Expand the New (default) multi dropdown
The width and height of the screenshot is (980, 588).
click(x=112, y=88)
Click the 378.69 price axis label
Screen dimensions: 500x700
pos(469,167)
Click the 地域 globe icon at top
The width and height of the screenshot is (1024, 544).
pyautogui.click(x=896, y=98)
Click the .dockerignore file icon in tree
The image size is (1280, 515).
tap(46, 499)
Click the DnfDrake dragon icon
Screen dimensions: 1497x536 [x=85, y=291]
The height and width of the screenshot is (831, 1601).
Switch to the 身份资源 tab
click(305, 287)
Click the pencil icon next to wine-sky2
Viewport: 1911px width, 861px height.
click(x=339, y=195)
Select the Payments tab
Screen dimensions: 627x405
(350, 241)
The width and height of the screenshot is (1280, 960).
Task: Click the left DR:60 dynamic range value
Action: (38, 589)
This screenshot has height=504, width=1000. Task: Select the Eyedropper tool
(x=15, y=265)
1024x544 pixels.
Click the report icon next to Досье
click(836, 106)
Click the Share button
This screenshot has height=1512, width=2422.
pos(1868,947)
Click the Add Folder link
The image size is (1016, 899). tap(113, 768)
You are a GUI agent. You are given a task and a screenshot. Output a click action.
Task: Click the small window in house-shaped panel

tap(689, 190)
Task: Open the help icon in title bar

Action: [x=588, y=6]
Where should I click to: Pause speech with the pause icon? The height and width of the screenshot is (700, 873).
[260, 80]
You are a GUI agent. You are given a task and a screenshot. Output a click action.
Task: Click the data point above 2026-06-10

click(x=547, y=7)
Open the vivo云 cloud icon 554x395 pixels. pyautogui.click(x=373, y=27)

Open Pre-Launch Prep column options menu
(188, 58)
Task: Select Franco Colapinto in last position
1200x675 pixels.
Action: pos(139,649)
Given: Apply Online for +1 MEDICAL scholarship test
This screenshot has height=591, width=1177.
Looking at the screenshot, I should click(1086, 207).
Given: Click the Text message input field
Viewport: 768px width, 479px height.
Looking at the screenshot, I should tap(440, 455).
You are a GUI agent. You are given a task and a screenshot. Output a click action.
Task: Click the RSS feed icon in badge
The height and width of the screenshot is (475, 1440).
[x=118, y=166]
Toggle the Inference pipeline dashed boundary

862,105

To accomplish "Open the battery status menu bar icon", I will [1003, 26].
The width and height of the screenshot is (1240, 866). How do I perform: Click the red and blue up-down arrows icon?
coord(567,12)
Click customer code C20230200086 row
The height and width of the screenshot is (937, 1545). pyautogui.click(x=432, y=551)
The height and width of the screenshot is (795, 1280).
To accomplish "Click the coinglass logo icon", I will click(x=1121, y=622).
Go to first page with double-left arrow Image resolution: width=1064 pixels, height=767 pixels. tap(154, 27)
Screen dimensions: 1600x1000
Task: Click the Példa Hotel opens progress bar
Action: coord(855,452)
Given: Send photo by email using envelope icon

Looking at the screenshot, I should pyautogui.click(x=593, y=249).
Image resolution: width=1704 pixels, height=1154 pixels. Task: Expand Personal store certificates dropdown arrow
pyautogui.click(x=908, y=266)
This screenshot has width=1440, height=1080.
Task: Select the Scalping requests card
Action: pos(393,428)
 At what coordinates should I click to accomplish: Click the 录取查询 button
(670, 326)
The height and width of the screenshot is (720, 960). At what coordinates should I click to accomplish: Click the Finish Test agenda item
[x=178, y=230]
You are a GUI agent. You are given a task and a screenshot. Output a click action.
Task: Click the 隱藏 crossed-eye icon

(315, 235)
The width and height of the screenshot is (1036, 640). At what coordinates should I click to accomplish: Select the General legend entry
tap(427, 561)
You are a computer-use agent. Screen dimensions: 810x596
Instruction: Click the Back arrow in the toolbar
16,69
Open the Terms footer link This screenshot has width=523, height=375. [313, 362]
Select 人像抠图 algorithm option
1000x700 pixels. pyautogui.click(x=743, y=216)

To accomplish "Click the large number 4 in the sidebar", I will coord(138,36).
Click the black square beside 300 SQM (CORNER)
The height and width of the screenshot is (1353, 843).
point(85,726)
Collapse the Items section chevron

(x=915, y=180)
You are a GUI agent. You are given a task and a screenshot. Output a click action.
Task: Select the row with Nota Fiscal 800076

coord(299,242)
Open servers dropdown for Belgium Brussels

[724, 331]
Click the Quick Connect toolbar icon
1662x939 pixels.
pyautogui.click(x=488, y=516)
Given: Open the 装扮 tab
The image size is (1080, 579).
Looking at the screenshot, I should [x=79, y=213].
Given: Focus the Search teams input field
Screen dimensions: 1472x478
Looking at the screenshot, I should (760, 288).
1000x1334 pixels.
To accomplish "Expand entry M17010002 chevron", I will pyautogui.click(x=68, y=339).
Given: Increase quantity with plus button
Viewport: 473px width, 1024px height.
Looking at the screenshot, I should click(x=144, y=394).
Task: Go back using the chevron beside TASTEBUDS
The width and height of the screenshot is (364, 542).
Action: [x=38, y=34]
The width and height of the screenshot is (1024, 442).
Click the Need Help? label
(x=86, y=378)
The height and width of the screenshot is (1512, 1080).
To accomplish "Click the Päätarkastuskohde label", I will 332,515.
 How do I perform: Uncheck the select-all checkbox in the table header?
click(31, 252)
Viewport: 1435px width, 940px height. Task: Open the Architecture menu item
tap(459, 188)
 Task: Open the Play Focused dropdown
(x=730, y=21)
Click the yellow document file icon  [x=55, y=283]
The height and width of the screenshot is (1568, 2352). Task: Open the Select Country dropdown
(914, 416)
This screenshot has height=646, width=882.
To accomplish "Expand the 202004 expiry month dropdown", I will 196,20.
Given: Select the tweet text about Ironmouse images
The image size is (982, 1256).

## The task
Nothing in the data may be left out. Copy all of it exactly.

## Exercise result
Expand the New (default) multi dropdown
The width and height of the screenshot is (980, 588).
click(x=112, y=88)
Click the 378.69 price axis label
Screen dimensions: 500x700
pos(469,167)
Click the 地域 globe icon at top
The width and height of the screenshot is (1024, 544).
pyautogui.click(x=896, y=98)
Click the .dockerignore file icon in tree
The image size is (1280, 515).
tap(46, 499)
Click the DnfDrake dragon icon
Screen dimensions: 1497x536 [x=85, y=291]
The height and width of the screenshot is (831, 1601).
Switch to the 身份资源 tab
click(305, 287)
Click the pencil icon next to wine-sky2
Viewport: 1911px width, 861px height.
click(x=339, y=195)
Select the Payments tab
Screen dimensions: 627x405
(350, 241)
The width and height of the screenshot is (1280, 960).
Task: Click the left DR:60 dynamic range value
Action: (38, 589)
This screenshot has height=504, width=1000. Task: Select the Eyedropper tool
(x=15, y=265)
1024x544 pixels.
Click the report icon next to Досье
click(836, 106)
Click the Share button
This screenshot has height=1512, width=2422.
pos(1868,947)
Click the Add Folder link
The image size is (1016, 899). tap(113, 768)
You are a GUI agent. You are given a task and a screenshot. Output a click action.
Task: Click the small window in house-shaped panel

tap(689, 190)
Task: Open the help icon in title bar

Action: [x=588, y=6]
Where should I click to: Pause speech with the pause icon? The height and width of the screenshot is (700, 873).
[260, 80]
You are a GUI agent. You are given a task and a screenshot. Output a click action.
Task: Click the data point above 2026-06-10

click(x=547, y=7)
Open the vivo云 cloud icon 554x395 pixels. pyautogui.click(x=373, y=27)

Open Pre-Launch Prep column options menu
(188, 58)
Task: Select Franco Colapinto in last position
1200x675 pixels.
Action: pos(139,649)
Given: Apply Online for +1 MEDICAL scholarship test
This screenshot has height=591, width=1177.
Looking at the screenshot, I should click(1086, 207).
Given: Click the Text message input field
Viewport: 768px width, 479px height.
Looking at the screenshot, I should tap(440, 455).
You are a GUI agent. You are given a task and a screenshot. Output a click action.
Task: Click the RSS feed icon in badge
The height and width of the screenshot is (475, 1440).
[x=118, y=166]
Toggle the Inference pipeline dashed boundary

862,105

To accomplish "Open the battery status menu bar icon", I will [1003, 26].
The width and height of the screenshot is (1240, 866). How do I perform: Click the red and blue up-down arrows icon?
coord(567,12)
Click customer code C20230200086 row
The height and width of the screenshot is (937, 1545). pyautogui.click(x=432, y=551)
The height and width of the screenshot is (795, 1280).
To accomplish "Click the coinglass logo icon", I will click(x=1121, y=622).
Go to first page with double-left arrow Image resolution: width=1064 pixels, height=767 pixels. tap(154, 27)
Screen dimensions: 1600x1000
Task: Click the Példa Hotel opens progress bar
Action: coord(855,452)
Given: Send photo by email using envelope icon

Looking at the screenshot, I should pyautogui.click(x=593, y=249).
Image resolution: width=1704 pixels, height=1154 pixels. Task: Expand Personal store certificates dropdown arrow
pyautogui.click(x=908, y=266)
This screenshot has width=1440, height=1080.
Task: Select the Scalping requests card
Action: pos(393,428)
 At what coordinates should I click to accomplish: Click the 录取查询 button
(670, 326)
The height and width of the screenshot is (720, 960). At what coordinates should I click to accomplish: Click the Finish Test agenda item
[x=178, y=230]
You are a GUI agent. You are given a task and a screenshot. Output a click action.
Task: Click the 隱藏 crossed-eye icon

(315, 235)
The width and height of the screenshot is (1036, 640). At what coordinates should I click to accomplish: Select the General legend entry
tap(427, 561)
You are a computer-use agent. Screen dimensions: 810x596
Instruction: Click the Back arrow in the toolbar
16,69
Open the Terms footer link This screenshot has width=523, height=375. [313, 362]
Select 人像抠图 algorithm option
1000x700 pixels. pyautogui.click(x=743, y=216)

To accomplish "Click the large number 4 in the sidebar", I will coord(138,36).
Click the black square beside 300 SQM (CORNER)
The height and width of the screenshot is (1353, 843).
point(85,726)
Collapse the Items section chevron

(x=915, y=180)
You are a GUI agent. You are given a task and a screenshot. Output a click action.
Task: Select the row with Nota Fiscal 800076

coord(299,242)
Open servers dropdown for Belgium Brussels

[724, 331]
Click the Quick Connect toolbar icon
1662x939 pixels.
pyautogui.click(x=488, y=516)
Given: Open the 装扮 tab
The image size is (1080, 579).
Looking at the screenshot, I should [x=79, y=213].
Given: Focus the Search teams input field
Screen dimensions: 1472x478
Looking at the screenshot, I should (760, 288).
1000x1334 pixels.
To accomplish "Expand entry M17010002 chevron", I will pyautogui.click(x=68, y=339).
Given: Increase quantity with plus button
Viewport: 473px width, 1024px height.
Looking at the screenshot, I should click(x=144, y=394).
Task: Go back using the chevron beside TASTEBUDS
The width and height of the screenshot is (364, 542).
Action: [x=38, y=34]
The width and height of the screenshot is (1024, 442).
Click the Need Help? label
(x=86, y=378)
The height and width of the screenshot is (1512, 1080).
To accomplish "Click the Päätarkastuskohde label", I will 332,515.
 How do I perform: Uncheck the select-all checkbox in the table header?
click(31, 252)
Viewport: 1435px width, 940px height. Task: Open the Architecture menu item
tap(459, 188)
 Task: Open the Play Focused dropdown
(x=730, y=21)
Click the yellow document file icon  [x=55, y=283]
The height and width of the screenshot is (1568, 2352). Task: Open the Select Country dropdown
(914, 416)
This screenshot has height=646, width=882.
To accomplish "Expand the 202004 expiry month dropdown", I will 196,20.
Given: Select the tweet text about Ironmouse images
The image size is (982, 1256).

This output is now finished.